Pareja de cabezas de moro normando siciliano en fina cerámica de Caltagirone, enteramente modeladas y decoradas a mano.
Fueron realizados artesanalmente por un maestro artesano de Caltagirone que ha cuidado cada pequeño detalle para convertirlos, como se aprecia claramente en las fotografías, en un objeto verdaderamente único del arte calatino.
Decorará con gusto y elegancia un rincón de tu casa o de tu jardín o incluso de tu tienda, quizás con una planta o algunas flores en su interior.
Medidas: Alto 13,5 cm, Ancho 8 cm, agujero para la cabeza 4 cm (aproximadamente).
Nuestras cabezas de moro vienen acompañadas de un elegante pergamino que cuenta la leyenda.
Certificado de garantía y firma de fuego de Caltagirone.
Cada pieza es única.
El precio se refiere al par.
LA LEYENDA DE LAS CABEZAS DE MORO
Según la leyenda, alrededor del año 1000, en pleno apogeo de la dominación árabe en Sicilia, en el barrio árabe de Palermo, «Al Hàlisah» (que significa la pura o la elegida), hoy llamado Kalsa, una hermosa joven vivía sus días en una dulce y solitaria quietud, dedicando sus atenciones al cuidado de las plantas de su balcón. Desde lo alto de su florido balcón, un día un joven moro la observó. Abrumado por una violenta pasión, el joven moro no dudó ni un instante en declararle su amor. Sin embargo, el joven, que no dudaba en entregarse a las más dulces efusiones de amor, ocultaba un profundo secreto en su corazón: su esposa e hijos lo esperaban en Oriente, en esa tierra a la que ahora debía regresar.
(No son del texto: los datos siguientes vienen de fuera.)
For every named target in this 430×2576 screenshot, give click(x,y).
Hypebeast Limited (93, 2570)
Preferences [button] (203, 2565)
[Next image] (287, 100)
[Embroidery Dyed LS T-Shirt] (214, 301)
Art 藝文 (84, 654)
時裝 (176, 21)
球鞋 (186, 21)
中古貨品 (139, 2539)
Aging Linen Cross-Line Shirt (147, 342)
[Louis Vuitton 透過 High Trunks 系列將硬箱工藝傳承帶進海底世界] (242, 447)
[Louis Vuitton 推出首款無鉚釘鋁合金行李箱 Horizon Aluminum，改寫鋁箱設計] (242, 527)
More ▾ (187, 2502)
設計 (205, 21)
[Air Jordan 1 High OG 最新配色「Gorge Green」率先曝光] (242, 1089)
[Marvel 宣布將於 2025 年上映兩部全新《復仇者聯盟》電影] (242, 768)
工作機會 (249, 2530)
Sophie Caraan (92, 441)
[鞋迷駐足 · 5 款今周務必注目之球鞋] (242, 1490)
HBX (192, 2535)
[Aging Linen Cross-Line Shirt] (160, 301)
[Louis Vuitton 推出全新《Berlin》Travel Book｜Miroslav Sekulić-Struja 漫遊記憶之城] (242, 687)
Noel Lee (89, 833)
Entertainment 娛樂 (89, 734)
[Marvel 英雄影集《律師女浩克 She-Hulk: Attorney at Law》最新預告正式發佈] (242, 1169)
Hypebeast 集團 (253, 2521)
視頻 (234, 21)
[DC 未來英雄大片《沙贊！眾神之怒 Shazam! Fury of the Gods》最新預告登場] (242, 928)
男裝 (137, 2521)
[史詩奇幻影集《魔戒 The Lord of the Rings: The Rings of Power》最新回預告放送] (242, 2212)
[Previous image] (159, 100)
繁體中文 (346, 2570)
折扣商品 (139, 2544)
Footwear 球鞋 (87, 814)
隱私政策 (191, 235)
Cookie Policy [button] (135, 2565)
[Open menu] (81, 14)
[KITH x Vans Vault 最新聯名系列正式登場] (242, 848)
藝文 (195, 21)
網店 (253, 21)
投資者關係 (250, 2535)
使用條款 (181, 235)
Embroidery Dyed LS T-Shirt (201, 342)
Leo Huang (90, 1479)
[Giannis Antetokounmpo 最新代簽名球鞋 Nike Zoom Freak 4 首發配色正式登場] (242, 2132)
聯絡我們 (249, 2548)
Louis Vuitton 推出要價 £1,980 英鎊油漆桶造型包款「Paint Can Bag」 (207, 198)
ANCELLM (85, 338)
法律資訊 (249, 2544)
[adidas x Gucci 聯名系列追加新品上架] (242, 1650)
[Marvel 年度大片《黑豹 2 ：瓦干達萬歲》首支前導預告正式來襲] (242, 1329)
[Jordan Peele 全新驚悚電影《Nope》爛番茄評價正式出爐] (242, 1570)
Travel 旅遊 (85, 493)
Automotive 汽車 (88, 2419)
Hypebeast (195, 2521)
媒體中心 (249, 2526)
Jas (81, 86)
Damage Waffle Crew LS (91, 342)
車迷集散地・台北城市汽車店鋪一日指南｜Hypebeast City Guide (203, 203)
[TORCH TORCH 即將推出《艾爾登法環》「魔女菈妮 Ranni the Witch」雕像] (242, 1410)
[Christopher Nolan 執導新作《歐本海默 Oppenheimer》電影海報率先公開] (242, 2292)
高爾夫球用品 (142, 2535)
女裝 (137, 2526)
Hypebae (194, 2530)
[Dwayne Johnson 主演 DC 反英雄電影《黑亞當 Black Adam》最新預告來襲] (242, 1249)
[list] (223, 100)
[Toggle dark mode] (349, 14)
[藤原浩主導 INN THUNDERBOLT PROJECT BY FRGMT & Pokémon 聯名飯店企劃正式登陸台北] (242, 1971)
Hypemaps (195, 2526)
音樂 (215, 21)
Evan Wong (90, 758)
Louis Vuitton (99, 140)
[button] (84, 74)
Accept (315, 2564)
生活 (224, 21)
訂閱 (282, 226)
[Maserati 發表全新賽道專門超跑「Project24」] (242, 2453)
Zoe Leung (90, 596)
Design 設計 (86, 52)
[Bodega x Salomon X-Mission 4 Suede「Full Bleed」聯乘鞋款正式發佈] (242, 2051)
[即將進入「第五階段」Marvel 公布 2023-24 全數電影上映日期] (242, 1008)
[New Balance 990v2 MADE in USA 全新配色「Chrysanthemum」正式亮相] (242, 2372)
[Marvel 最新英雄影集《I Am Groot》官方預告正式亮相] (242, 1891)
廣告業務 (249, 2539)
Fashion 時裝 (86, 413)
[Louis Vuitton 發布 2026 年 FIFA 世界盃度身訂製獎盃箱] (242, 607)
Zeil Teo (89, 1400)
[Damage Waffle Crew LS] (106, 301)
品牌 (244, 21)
Herida en su orgullo y traicionada por quien creía su gran amor, la joven planeó su venganza. Así que, esa noche, mientras su moro dormía indefenso, lo mató y le cortó la cabeza para que su amado no solo no pudiera regresar jamás con esa familia, sino que permaneciera con ella para siempre.
Decidió que el rostro de aquel joven, tan querido, debía permanecer a su lado para siempre, y creó un objeto similar a un jarrón con su cabeza, dentro del cual colocó un brote de albahaca, una planta vinculada al simbolismo divino y siempre asociada a lo sagrado. Finalmente, colocó la cabeza en su balcón, dedicándose cada día al cuidado de la albahaca que crecía en él. Cada día, las lágrimas de la joven regaban la planta real, que prosperaba y crecía, haciéndose cada vez más floreciente y exuberante. Los vecinos, impregnados del aroma a albahaca y mirando con envidia la planta que maduraba vigorosamente en aquel particular jarrón con forma de Cabeza de Moro, mandaron hacer jarrones de terracota que reproducían los mismos rasgos de la que la joven custodiaba con cariño.
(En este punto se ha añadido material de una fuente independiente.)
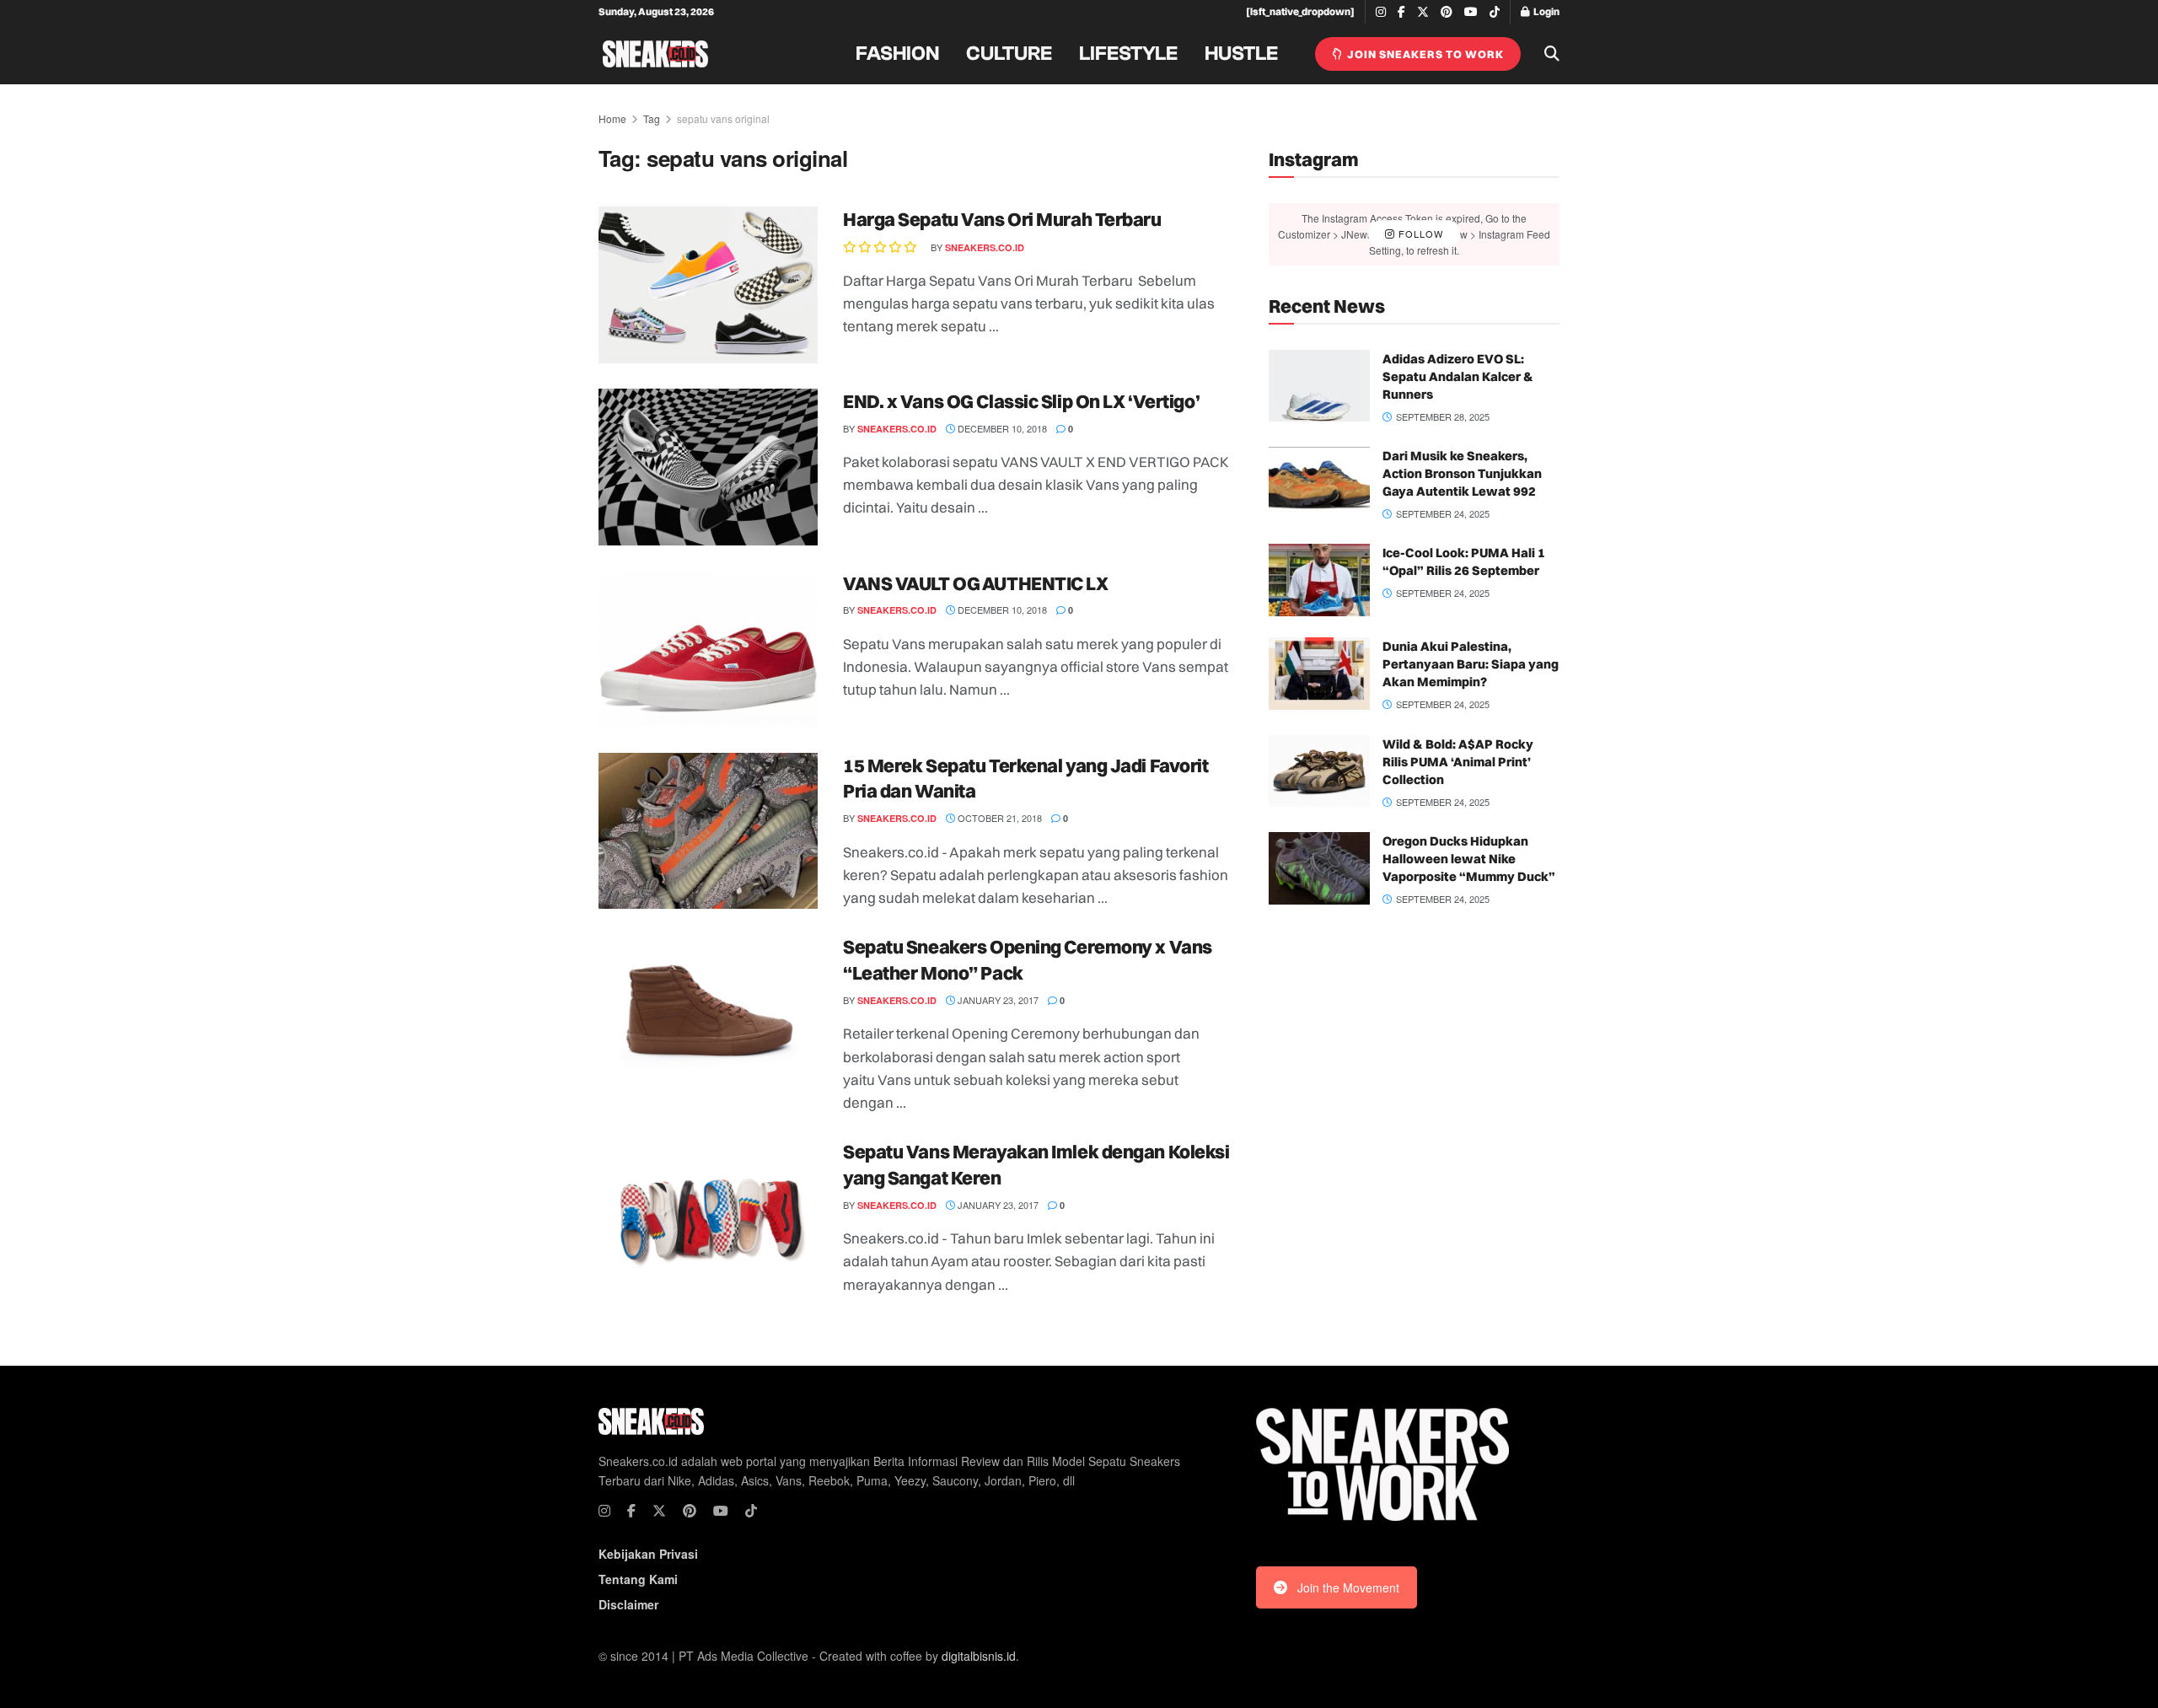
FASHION (897, 54)
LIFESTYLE (1128, 54)
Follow (1419, 233)
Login (1545, 11)
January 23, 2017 (997, 1000)
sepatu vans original (723, 118)
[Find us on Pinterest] (1446, 12)
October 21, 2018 (998, 817)
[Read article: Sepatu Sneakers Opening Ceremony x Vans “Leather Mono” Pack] (708, 1012)
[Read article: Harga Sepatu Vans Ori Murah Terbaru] (708, 285)
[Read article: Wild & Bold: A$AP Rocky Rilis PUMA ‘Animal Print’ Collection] (1319, 771)
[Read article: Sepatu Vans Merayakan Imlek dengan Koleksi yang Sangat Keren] (708, 1217)
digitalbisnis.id (979, 1655)
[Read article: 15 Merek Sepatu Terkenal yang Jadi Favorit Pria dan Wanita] (708, 831)
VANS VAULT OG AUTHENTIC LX (976, 583)
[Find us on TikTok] (1495, 12)
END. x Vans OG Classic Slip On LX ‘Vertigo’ (1021, 401)
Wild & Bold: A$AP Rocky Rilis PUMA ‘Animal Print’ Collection (1457, 761)
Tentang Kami (638, 1579)
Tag (651, 118)
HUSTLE (1241, 54)
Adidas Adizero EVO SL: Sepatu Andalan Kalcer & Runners (1457, 376)
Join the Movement (1348, 1587)
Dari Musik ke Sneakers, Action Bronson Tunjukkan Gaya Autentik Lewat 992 (1462, 473)
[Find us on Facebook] (1401, 12)
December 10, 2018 (1001, 428)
Hoy en día, cada Cabeza de Moro que se produce lleva una corona, elemento siempre presente que pretende reproducir la planta regia que originalmente adornaba la cabeza del joven moro, protagonista de la triste historia.
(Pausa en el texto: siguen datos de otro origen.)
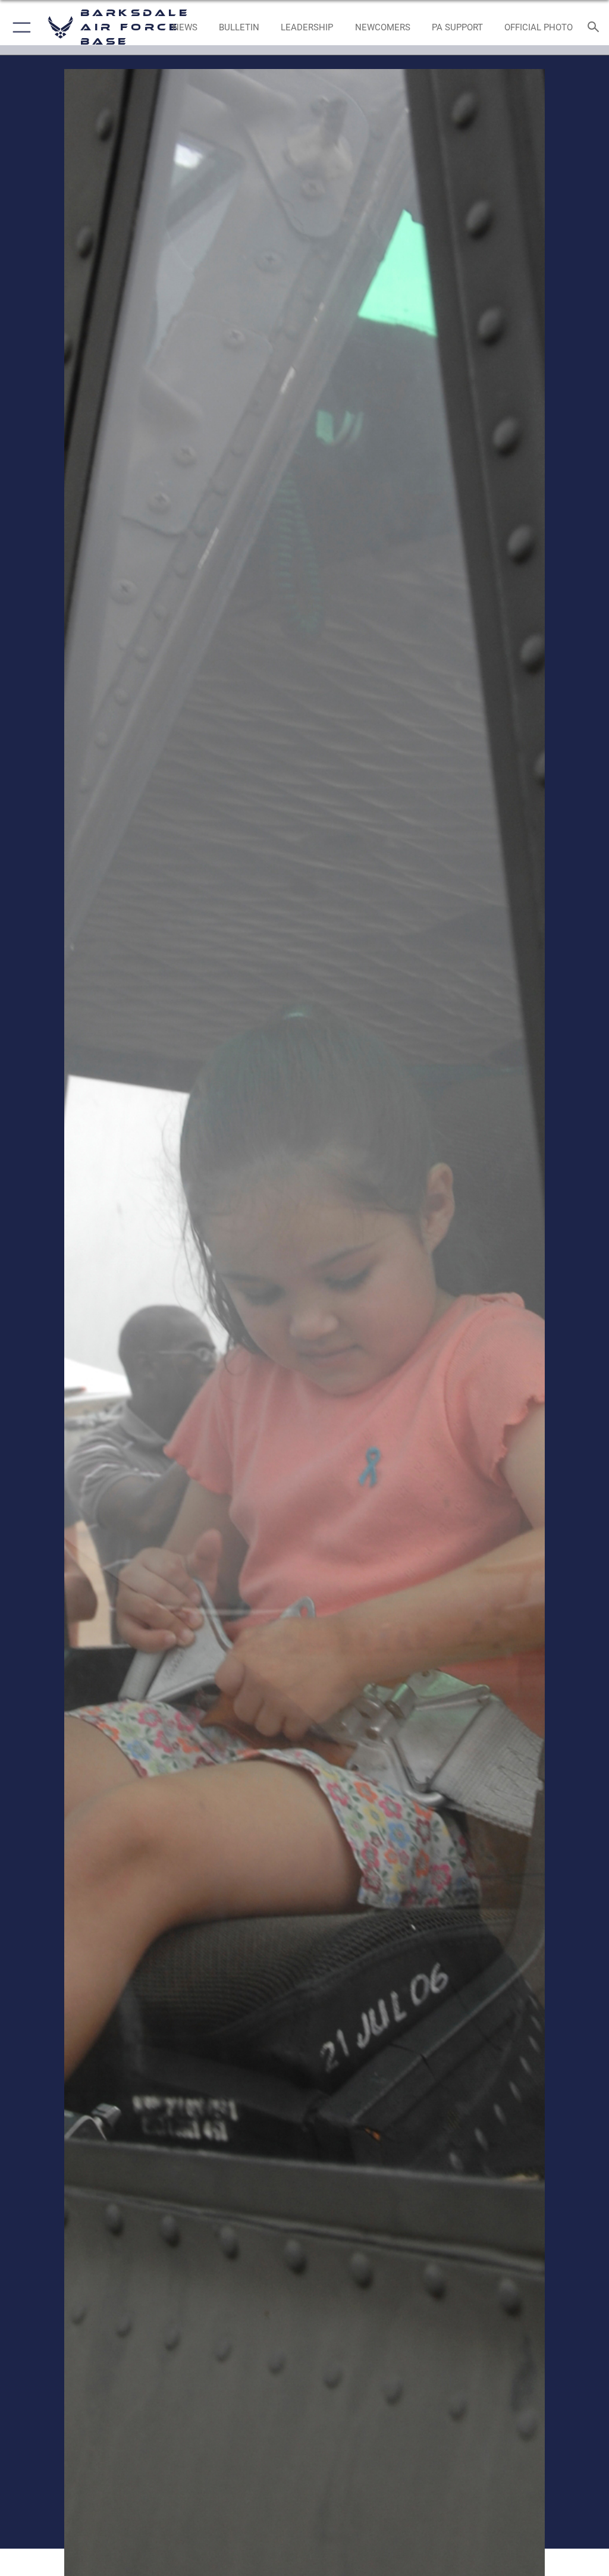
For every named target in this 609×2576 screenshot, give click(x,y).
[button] (19, 27)
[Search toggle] (595, 27)
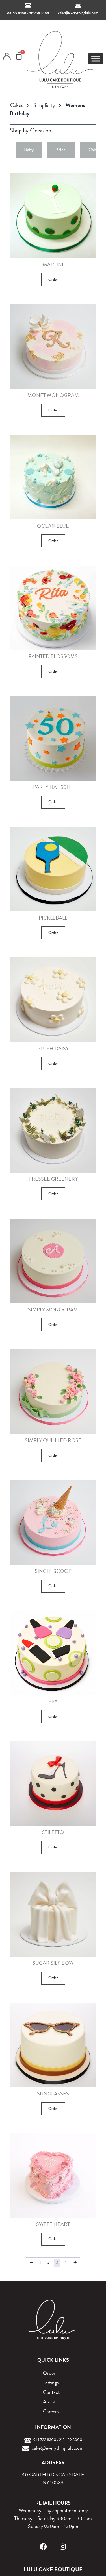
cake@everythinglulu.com (78, 13)
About (49, 2401)
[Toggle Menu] (95, 59)
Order (53, 279)
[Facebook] (43, 2546)
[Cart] (19, 56)
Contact (51, 2392)
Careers (51, 2411)
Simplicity (44, 105)
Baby (29, 149)
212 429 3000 (39, 13)
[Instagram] (62, 2546)
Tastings (51, 2382)
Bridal (61, 149)
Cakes (16, 105)
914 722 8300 (16, 13)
SI PREFIERES ENVOLVER PARA REGALO, SOLO COMUNÍCATELO AL REALIZAR TU PEDIDO.
TODA NUESTRA CERÁMICA LLEVA LA FIRMA DEL FUEGO.
ACOMPAÑADO DE UN ELEGANTE PERGAMINO CON LA LEYENDA DE ESTOS JARRONES.
NB : Al ser artículos artesanales, las medidas pueden variar 1/2 cm con respecto a las indicadas. La temperatura del horno o la estacionalidad de la producción también pueden influir ligeramente en los matices de color y los pequeños detalles en las aplicaciones del artefacto, que son naturales y evidentes en la artesanía. ¡Cada pieza es siempre única!